Task prompt. Between the line containing "Click lock icon" and the line containing "Task: Click the Connected Client ID field" lies a run of lines; give that run again exactly, with both of those lines, and nothing else from the entries below.

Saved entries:
● ● ● ● ●

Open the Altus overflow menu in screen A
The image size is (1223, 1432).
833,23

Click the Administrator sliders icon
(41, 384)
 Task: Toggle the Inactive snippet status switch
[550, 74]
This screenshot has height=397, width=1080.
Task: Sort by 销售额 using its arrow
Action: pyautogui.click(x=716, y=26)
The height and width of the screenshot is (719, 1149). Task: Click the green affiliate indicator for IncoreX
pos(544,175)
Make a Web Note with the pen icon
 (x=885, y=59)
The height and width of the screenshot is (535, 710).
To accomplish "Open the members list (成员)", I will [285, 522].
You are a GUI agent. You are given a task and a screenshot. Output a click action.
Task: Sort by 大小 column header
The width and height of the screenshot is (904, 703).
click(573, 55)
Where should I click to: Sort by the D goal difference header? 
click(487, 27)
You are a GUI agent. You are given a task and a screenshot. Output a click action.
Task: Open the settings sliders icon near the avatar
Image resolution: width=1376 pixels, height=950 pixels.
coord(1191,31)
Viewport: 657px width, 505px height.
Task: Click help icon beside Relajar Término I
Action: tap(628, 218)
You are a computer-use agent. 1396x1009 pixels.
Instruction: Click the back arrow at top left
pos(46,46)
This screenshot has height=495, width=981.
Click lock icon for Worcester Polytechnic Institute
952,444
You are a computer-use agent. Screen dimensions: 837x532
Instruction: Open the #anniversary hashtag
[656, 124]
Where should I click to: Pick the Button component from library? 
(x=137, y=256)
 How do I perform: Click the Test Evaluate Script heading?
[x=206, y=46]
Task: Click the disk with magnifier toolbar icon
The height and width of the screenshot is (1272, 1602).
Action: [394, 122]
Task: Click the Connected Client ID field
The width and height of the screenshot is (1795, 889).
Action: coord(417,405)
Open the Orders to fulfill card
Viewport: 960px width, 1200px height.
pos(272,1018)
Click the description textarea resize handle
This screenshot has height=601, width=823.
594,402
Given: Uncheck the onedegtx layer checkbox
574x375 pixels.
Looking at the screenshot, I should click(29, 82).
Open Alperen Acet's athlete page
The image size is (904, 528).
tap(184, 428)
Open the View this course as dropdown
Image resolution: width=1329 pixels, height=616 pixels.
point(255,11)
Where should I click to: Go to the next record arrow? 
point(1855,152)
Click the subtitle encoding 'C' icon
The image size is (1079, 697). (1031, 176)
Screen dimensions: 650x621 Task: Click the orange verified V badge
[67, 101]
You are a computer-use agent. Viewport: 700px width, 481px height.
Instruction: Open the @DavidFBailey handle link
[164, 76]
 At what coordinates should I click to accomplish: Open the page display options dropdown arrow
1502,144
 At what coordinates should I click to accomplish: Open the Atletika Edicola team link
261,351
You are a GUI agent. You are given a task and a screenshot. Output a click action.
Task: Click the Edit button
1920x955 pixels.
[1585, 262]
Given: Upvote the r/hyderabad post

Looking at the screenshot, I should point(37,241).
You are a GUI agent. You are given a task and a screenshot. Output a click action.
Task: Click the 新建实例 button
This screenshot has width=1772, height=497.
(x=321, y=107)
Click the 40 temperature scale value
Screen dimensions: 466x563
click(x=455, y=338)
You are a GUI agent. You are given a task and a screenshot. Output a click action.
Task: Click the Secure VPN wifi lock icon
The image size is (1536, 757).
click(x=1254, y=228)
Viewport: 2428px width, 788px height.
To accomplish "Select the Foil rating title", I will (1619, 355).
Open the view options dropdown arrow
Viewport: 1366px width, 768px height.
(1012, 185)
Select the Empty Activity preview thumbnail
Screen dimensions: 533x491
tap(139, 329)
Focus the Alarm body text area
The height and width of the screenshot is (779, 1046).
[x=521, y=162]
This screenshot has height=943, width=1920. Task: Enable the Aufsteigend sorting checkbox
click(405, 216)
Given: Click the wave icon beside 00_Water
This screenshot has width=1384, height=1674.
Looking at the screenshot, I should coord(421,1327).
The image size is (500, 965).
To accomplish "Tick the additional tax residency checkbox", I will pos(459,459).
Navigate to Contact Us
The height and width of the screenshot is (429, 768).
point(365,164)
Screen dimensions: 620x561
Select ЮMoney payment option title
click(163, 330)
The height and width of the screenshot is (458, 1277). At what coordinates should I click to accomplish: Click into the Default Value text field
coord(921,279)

● ● ● ● ●

Final answer.
Click lock icon for Worcester Polytechnic Institute
952,444
You are a computer-use agent. Screen dimensions: 837x532
Instruction: Open the #anniversary hashtag
[656, 124]
Where should I click to: Pick the Button component from library? 
(x=137, y=256)
 How do I perform: Click the Test Evaluate Script heading?
[x=206, y=46]
Task: Click the disk with magnifier toolbar icon
The height and width of the screenshot is (1272, 1602).
Action: [394, 122]
Task: Click the Connected Client ID field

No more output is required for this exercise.